___ Fragmento seleccionado

Lírica con frecuencia, con tono de cuento de hadas casi siempre, sin embargo la nueva cinta de Hallström adolece de cierta falta de fuerza y le perjudica un maniqueísmo que para nada aparecían en sus otros manifiestos progresistas. Aquí el malo es un gazmoño conde de religiosidad integrista y pulsiones redimidas, y los buenos son tan encantadores que terminan resultando cargantes.
Y eso que la protagonista, una suerte de bruja positiva que lleva su magia en forma de cacao por donde quiera que va, aunque esté condenada por un hechizo familiar a vagar eternamente con su hija, resulta uno de esos personajes singulares que el cine, de vez en cuando, nos ofrece, en este caso excelentemente servido por una Juliette Binoche que, por una vez, se olvida de sus papeles torturados para sonreír, fascinar y seducir a todo un pueblo de carcamales en su magín.

______

-- Tareas asignadas --
• a. En la reseña sobre la película de Hallström, ¿qué actriz interpreta a la protagonista?
• b. Prolonga la reseña sobre la película de Hallström a partir de su última oración.
Los datos provienen de otra fuente.

___ Datos guardados

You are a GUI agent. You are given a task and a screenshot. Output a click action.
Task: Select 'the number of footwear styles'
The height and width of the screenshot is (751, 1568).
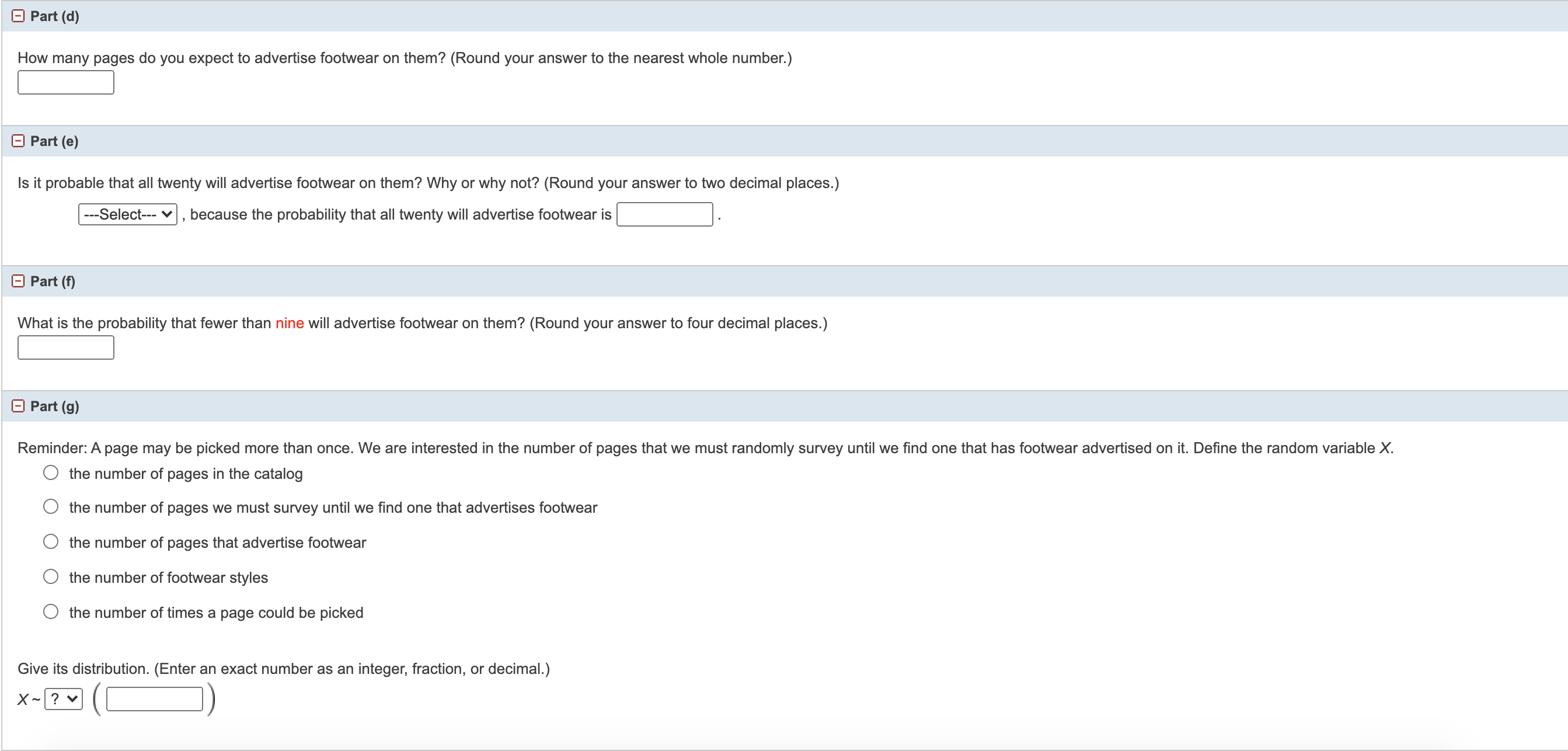point(51,576)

______

-- Resultados por tarea --
• a. Juliette Binoche.

• b.
No sería justo, sin embargo, dejar de reconocer que el mensaje bienintencionado de Chocolat cala en el público, y eso es bueno: no corren vientos favorables para las ideas abiertas, la comprensión al extranjero y el pensamiento a contracorriente. Ésa es la mejor baza de esta fábula sentimental que puede verse también como una versión inversa del cuento de Blancanieves, en la que la reina bruja termina comiendo la manzana y, ¡oh, cielos!, en vez de morirse, revive.